* [PROVIDED PASSAGE]
-- Begin --

273 lines
15 KiB
Org Mode
273 lines
15 KiB
Org Mode
#+SETUPFILE: ../../config.org
|
||
#+TAGS: Git(g)
|
||
#+CATEGORY: Engineering
|
||
#+DATE: 2022-02-19
|
||
#+TITLE: Git Etiquette
|
||
#+DESC: A rather long essay on how to use Git in a civilized way
|
||
|
||
* Rational :Git:
|
||
The ability of making tools and using them is one of the many things that makes us special
|
||
and the skills to use tools properly is what makes some of us
|
||
elites.
|
||
|
||
As software engineers, interacting with [[https://git-scm.com/][Git]] is an important part of our daily life. These days
|
||
*Git* is the de facto standard of version control systems and almost everyone uses it. *Git* is
|
||
of one those special tools that every engineer has to be familiar with, since it's widely spread
|
||
in the tech world. It will be a big surprise if you find a new project or company that is not using
|
||
*Git*.
|
||
|
||
As a free software contributor, I spend all my professional career in FOSS communities and projects
|
||
and proper use of *Git* seems so natural to me. But to my surprise, every now and the I witness
|
||
how some "commercial engineers" (air quote) uses git and it makes me sad that in a commercial space
|
||
which you get paid to build technology people do so poorly. After a lot of these type of incidents
|
||
I've decided to put together a document to help improving my team's *Git* workflows. While there
|
||
are plenty of reading materials up on the internet dedicated to *Git best practices*, I thought it
|
||
might be useful to publish that document publicly to help others as well. For the lack of a better
|
||
word I've chose the title *"Git Etiquette"*. Following Git etiquette help teams to get more out of
|
||
their git workflows and avoid frustration.
|
||
|
||
I'll try to keep it short and refer to essays from others who explained it much better that me. I
|
||
borrowed some of the words from the others and I included most of them in the resources section to
|
||
best of my ability, but since I wrote the original document so long ago and that suppose to be a
|
||
private doc for few people some of the resources might have been lost.
|
||
|
||
Also, I'll add more items to the least overtime.
|
||
|
||
* Git Commits
|
||
Commits are the building blocks of version controlling via Git. It's obvious that improving the commit
|
||
quality will result in improvement in the overall quality of the repository.
|
||
|
||
** Single purpose commits
|
||
Oftentimes engineers working on something get sidetracked into doing too many things when working on
|
||
one particular thing like when you are trying to fix one particular bug and you spot another one,
|
||
and you can’t resist the urge to fix that as well. And another one. Soon, it snowballs and you end
|
||
up with so many changes all going together in one commit.

-- End --

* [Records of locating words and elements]

-- Begin --

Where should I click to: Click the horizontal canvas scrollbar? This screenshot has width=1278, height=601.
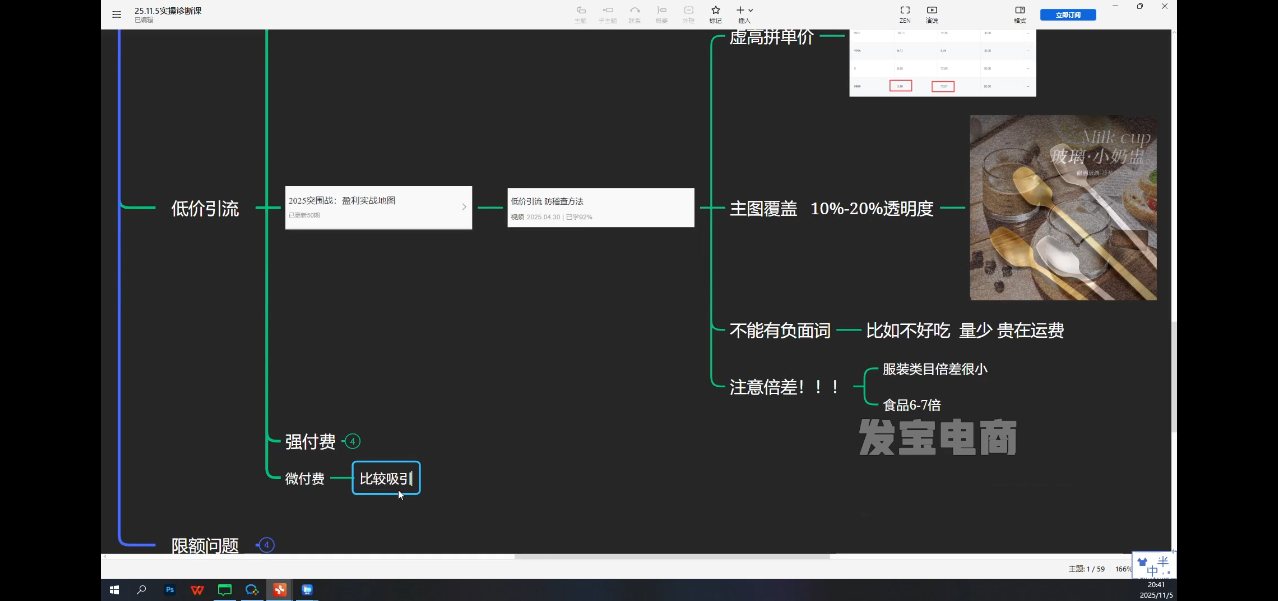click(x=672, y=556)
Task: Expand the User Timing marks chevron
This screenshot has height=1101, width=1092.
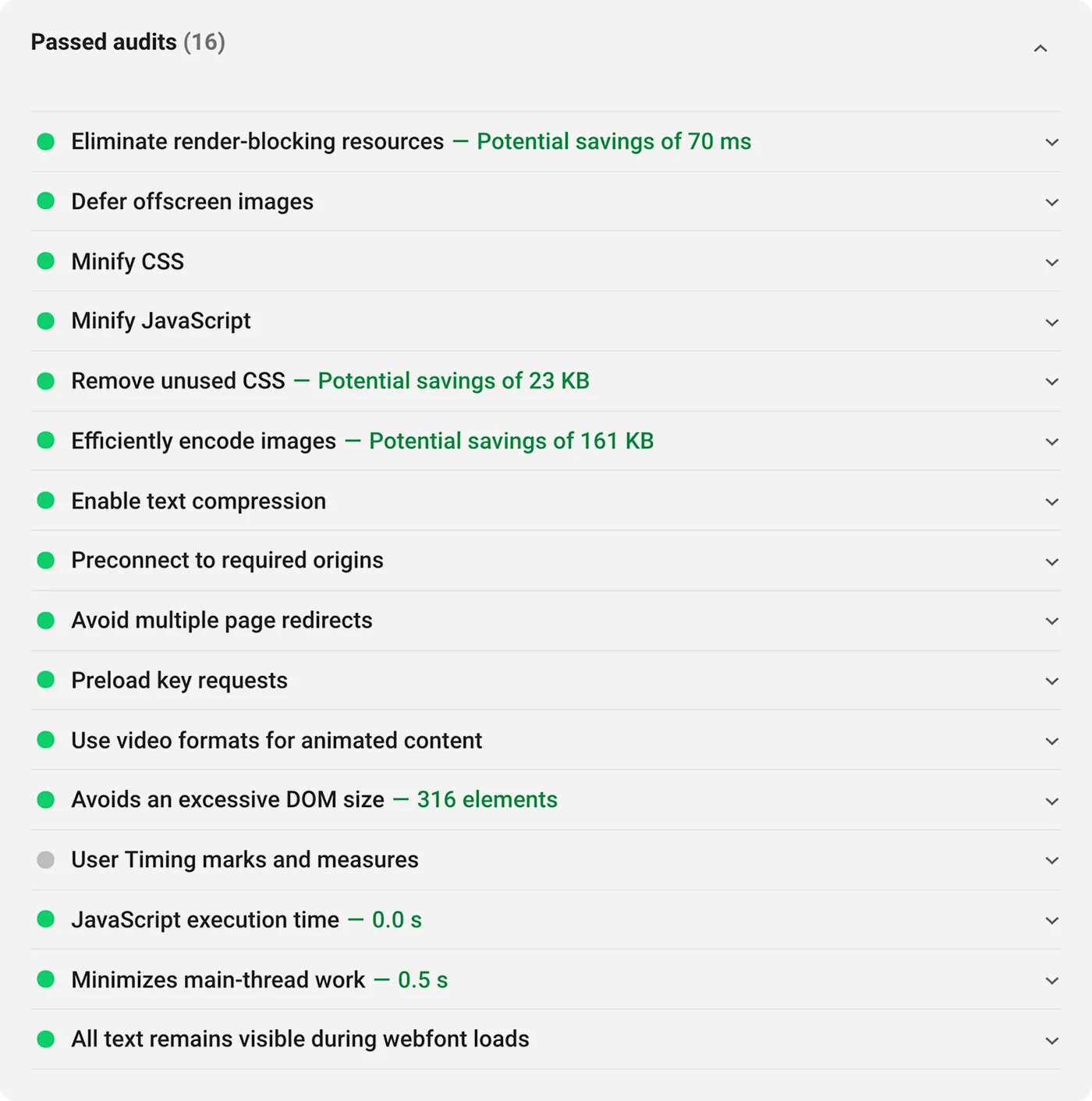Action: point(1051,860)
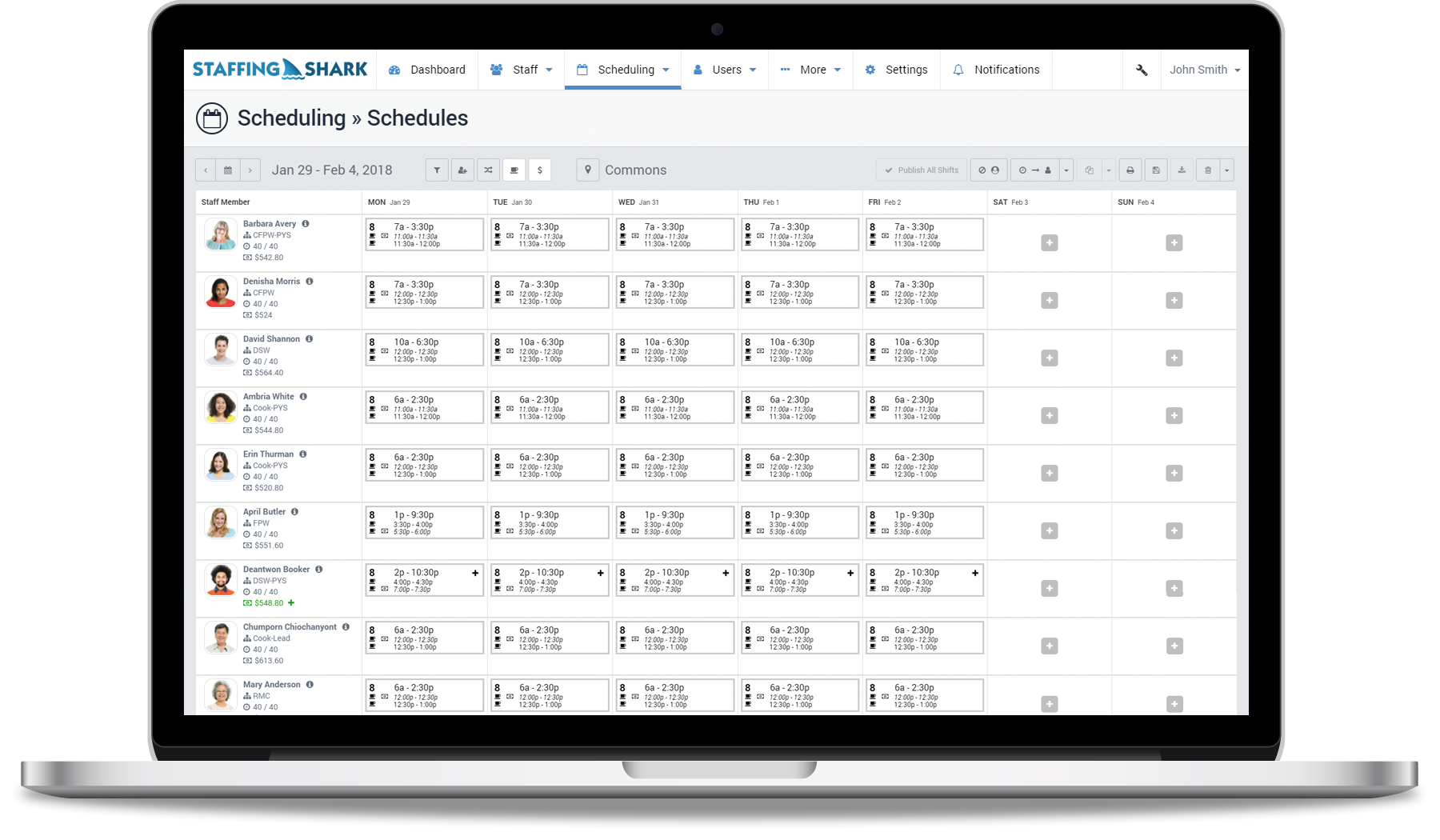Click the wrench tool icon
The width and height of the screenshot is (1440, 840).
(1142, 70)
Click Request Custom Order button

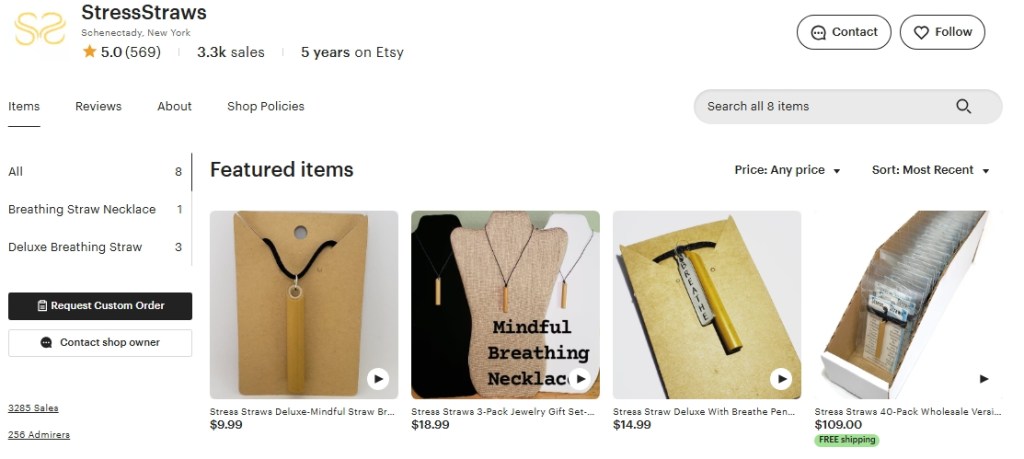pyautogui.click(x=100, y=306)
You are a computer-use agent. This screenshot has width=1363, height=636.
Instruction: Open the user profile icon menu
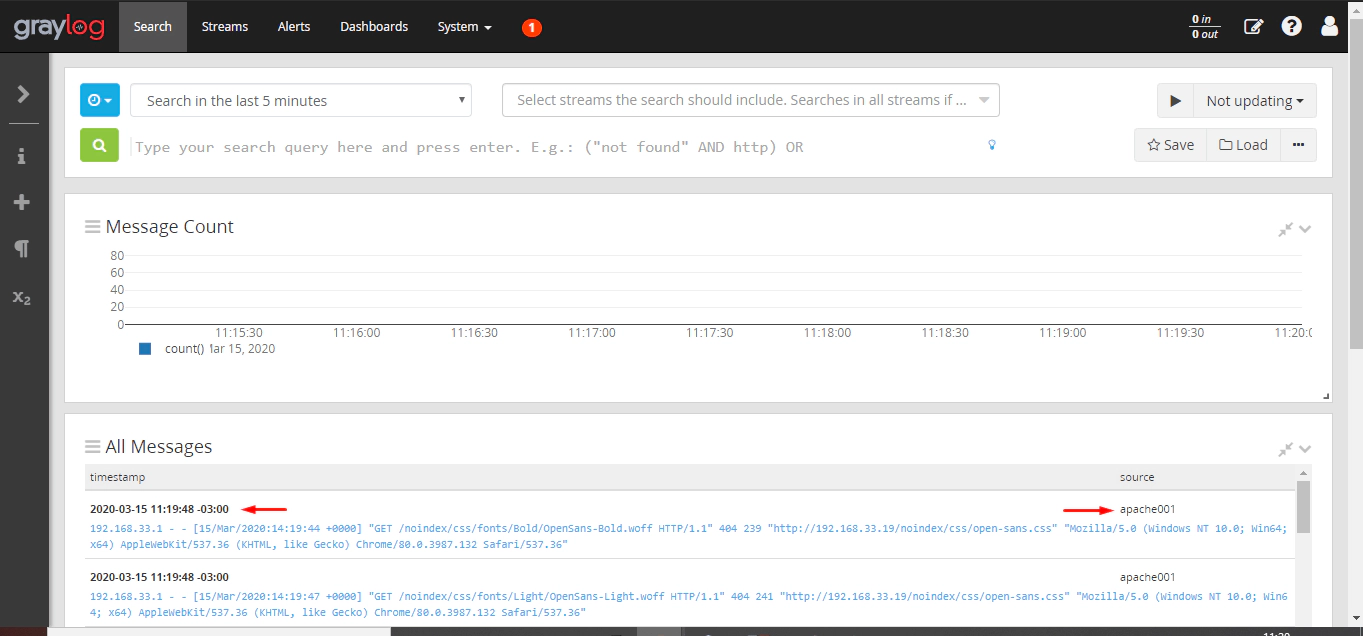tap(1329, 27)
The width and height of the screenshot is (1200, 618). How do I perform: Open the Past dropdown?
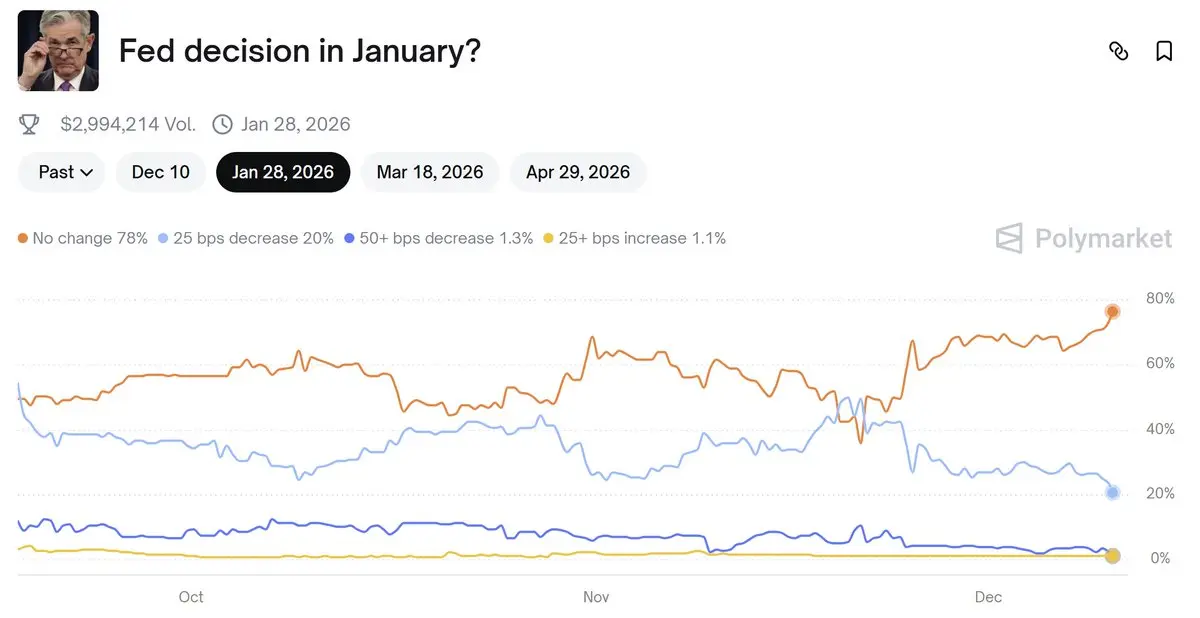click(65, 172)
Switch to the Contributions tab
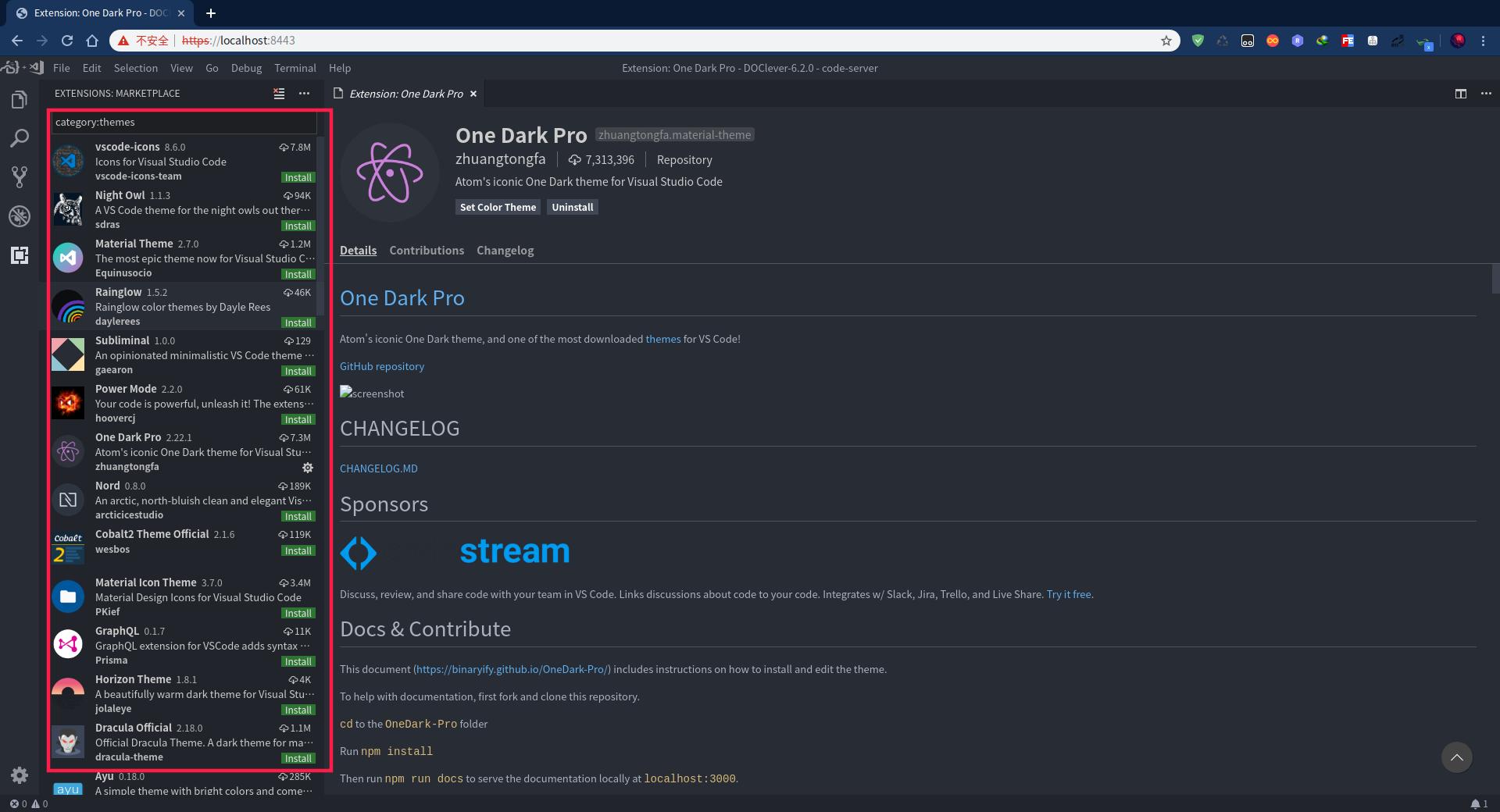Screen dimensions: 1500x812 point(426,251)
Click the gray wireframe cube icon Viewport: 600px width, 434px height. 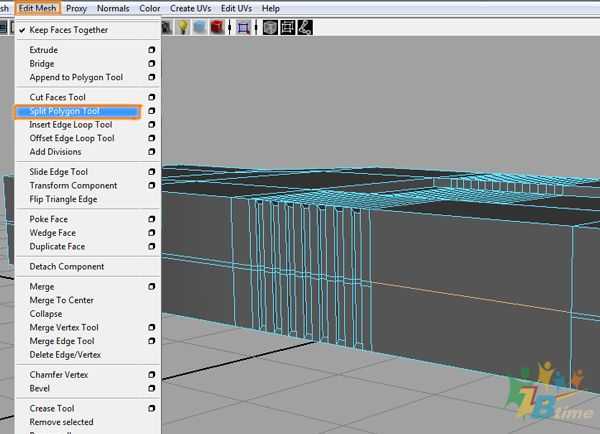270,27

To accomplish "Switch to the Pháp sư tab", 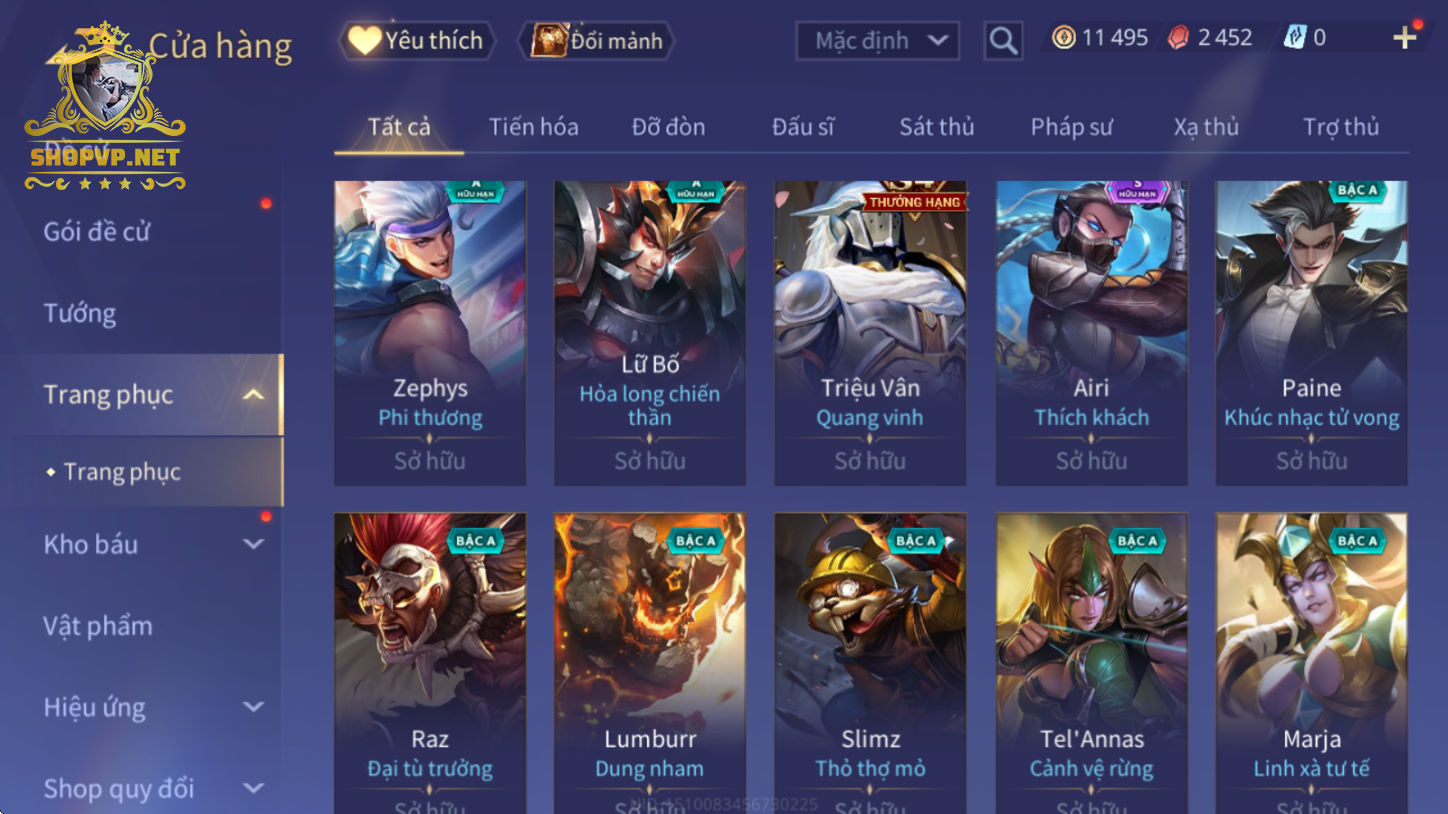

-- End --

* [REQUIRED WORK]
**A)** In the Git etiquette essay, what does the author say the document was put together to help improve?
**B)** Please rewrite the paragraph of the Git etiquette essay beginning "Oftentimes engineers working on something" in a shorter form.

* [TASK RESPONSES]
**A)** The document was put together to help improve the author's team's Git workflows.

**B)** Engineers often get sidetracked while working on one task. While fixing one bug, they spot another, fix it too, and then another, until many changes end up together in a single commit.